(OPINION) The Mediaverse by Dennis Kneale, TruthDAO Columnist
In the race for a U.S. Senate seat in the Republican stronghold of South Carolina: Imagine the outrage and uproar in the national media if a white Republican were caught on a hidden recording saying this about black people:
“And let me tell you something. You oughta know who you’re dealing with, like, you gotta treat them like sh*t. That’s the only way they respect you.”
Indeed, a candidate did say those words—about white people. She is a black Democrat named Krystle Matthews, and she is running against incumbent Republican Sen. Tim Scott, who also is black. She was recorded saying a string of anti-white things to an undercover sleuth for Project Veritas, the conservative video-sting operation.
The recording has so far received more than one million views — so howizzit this story is almost nowhere in the national media? The New York Times and The Washington Post, which help set the agenda for the rest of media, have turned a blind eye. Type “Krystle Matthews” into the search box at the Times website, and you get an entry from 1980 about a college football player. Do the same on the Post site and a string of recipes – by Becky Krystal – pops up.

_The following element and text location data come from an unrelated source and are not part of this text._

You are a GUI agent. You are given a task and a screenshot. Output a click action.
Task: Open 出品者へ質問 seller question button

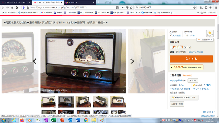[177, 104]
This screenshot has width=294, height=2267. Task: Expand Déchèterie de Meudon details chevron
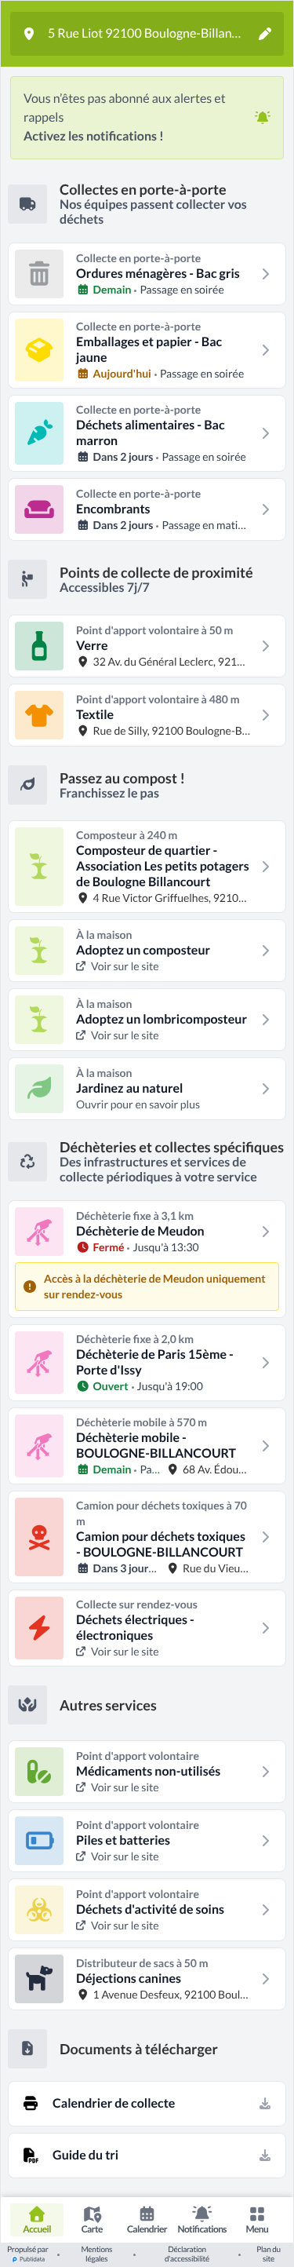coord(265,1231)
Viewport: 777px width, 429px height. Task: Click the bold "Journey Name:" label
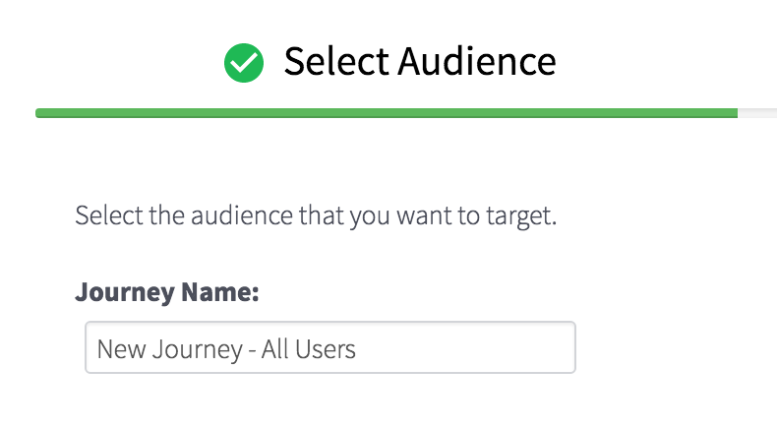coord(166,292)
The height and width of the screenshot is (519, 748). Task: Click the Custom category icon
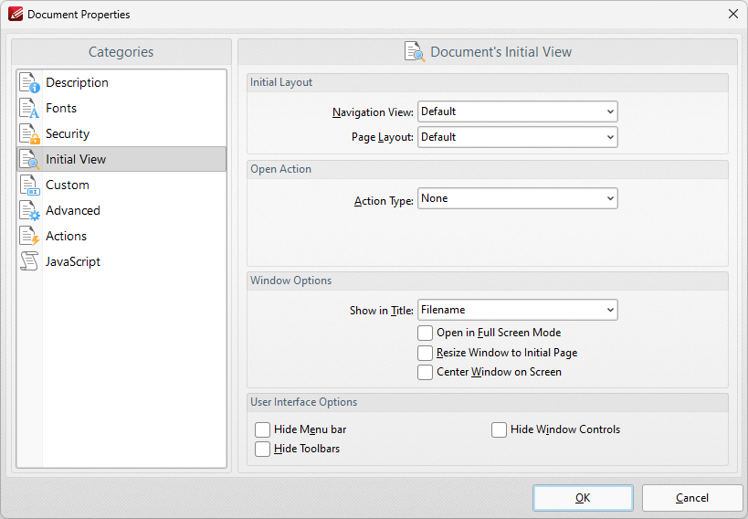(x=29, y=185)
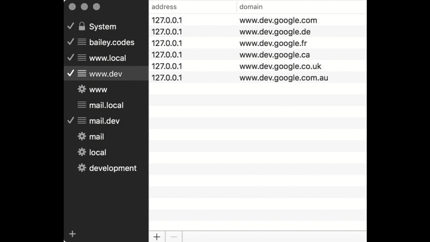The height and width of the screenshot is (242, 430).
Task: Select the www.dev.google.co.uk domain cell
Action: click(280, 66)
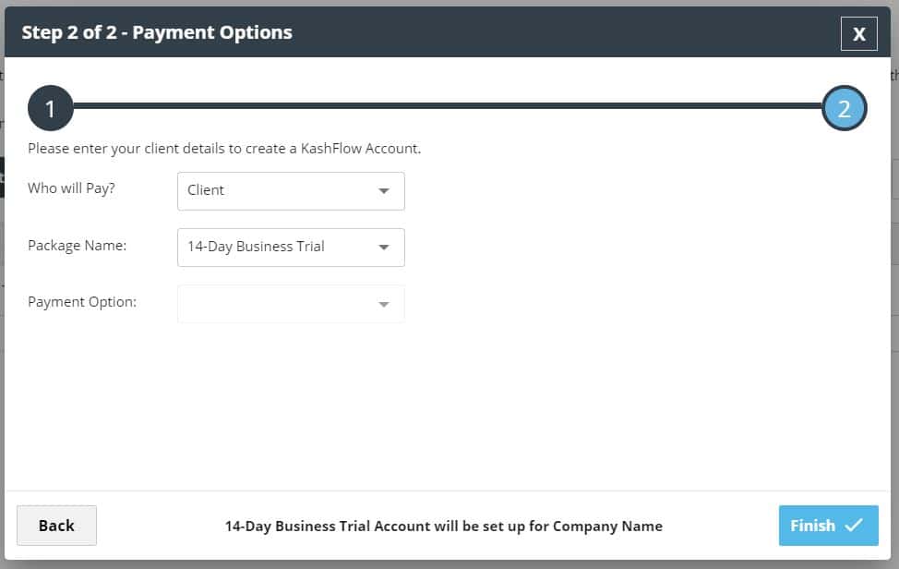Viewport: 899px width, 569px height.
Task: Click the Who will Pay dropdown arrow
Action: coord(384,191)
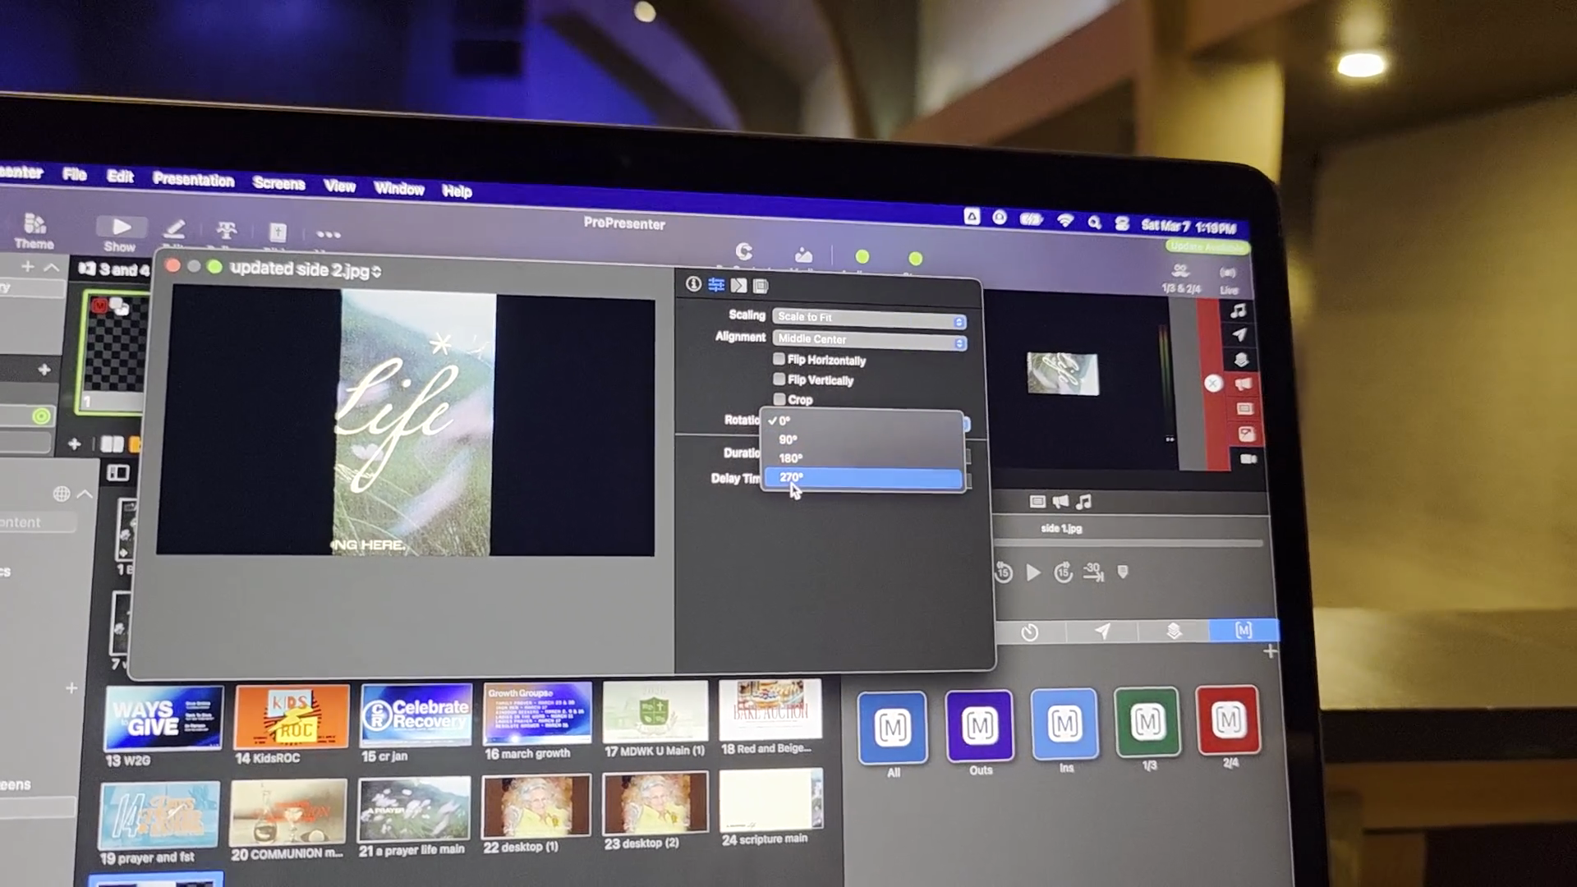Click the macOS Spotlight search icon
1577x887 pixels.
coord(1094,222)
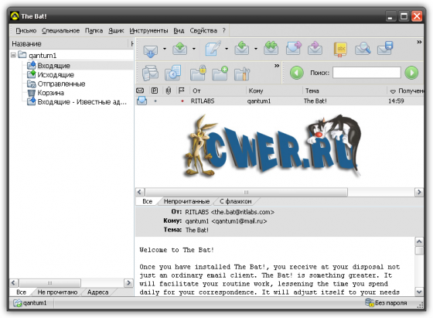The width and height of the screenshot is (433, 318).
Task: Open the dropdown arrow beside get mail
Action: (165, 49)
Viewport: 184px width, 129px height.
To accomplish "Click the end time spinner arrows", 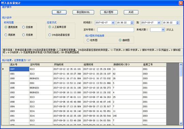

The story broke on Twitter last week and got picked up by some news outlets, mostly right-leaning, but local reports noted only that Matthews had bashed “constituents.” When Veritas founder James O’Keefe spoke to a Republican group in Charleston, S.C. last week, he said local reporters had questioned him — about “ambush journalism.” No one asked him about the rant itself.

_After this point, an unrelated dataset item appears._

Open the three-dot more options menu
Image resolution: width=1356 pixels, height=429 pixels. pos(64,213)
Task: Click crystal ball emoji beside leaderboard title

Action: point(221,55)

Matthews, a state representative in South Carolina, won the Democratic primary and will run against Sen. Scott eight weeks from now. Here’s what she says on the audio tape:
“My district is heavily Republican, and it’s heavily white. I’m no stranger to white people, I come from a mostly white town. And let me tell you one thing. You oughta know who you’re dealing with, like, you gotta treat them like sh*t. That’s the only way they respect you. I keep them right here, like, under my thumbs… otherwise they get outta control, like kids.”
Her words are condescending and anti-white, and Matthews should have known better. She already was stung once by Project Veritas, which released video in June of her call with a prison inmate, discussing blatantly illegal fundraising tactics to tap drug dealers for campaign donations – “dope boy money,” as she put it. A month later, Matthews won the Democratic nomination to run against Sen. Scott in the U.S. Senate race in South Carolina.
Even Democrats are calling for her to resign from the state House and drop out of the race. Matthews is having none of it.
On Sept. 8, a day after the video surfaced, Matthews doubled down and insisted she was referring to MAGA Republicans. She issued a statement – recounted here verbatim, including capitalization — saying she told the Veritas journalist “to treat these MAGA Republicans like SH**.” “I SAID WHAT I SAID! Play the whole tape ‘PROJECT VERITAS,’ so the people will know who I was referring to.”
Cue to the White House. During his now-infamous Sept. 1 Philadelphia speech, President Biden argued that Trump and his supporters are a threat to “the very foundations of our republic.” Reporters, alas, largely embraced the message.
Matthews has since pivoted, saying the audio recording was edited to make her sound racist; she now claims she was talking about people in the legislature.
Press hounds of the national media respond rabidly to claims of whites behaving in racist ways against people of color, usually without question. See the actor Jussie Smollett (who hired two black men to fake a MAGA attack on himself), and NASCAR driver Bubba Wallace (who found a “noose” in his garage at the Talladega Superspeedway; 15 FBI agents discovered it was a garage-door handle that had been there for months).
In both cases, the initial charges of racism received wall-to-wall coverage by national media. And when those charges turned out to be not so much? Crickets.
Why: The initial stories fit the narrative stoked by Democrats and their media allies, and the reality contradicted it. Reporters openly embrace the idea that systemic racism reigns, and that blacks never can get ahead. Tacitly, they also embrace a corollary: blacks and Latinos are incapable of being racist against whites because whites are in control and minorities are powerless.
That view, held by some white liberals, is itself racist and condescending to the minorities they say they want to help. Hatred is hatred no matter who spews it, and the media should start covering it that way.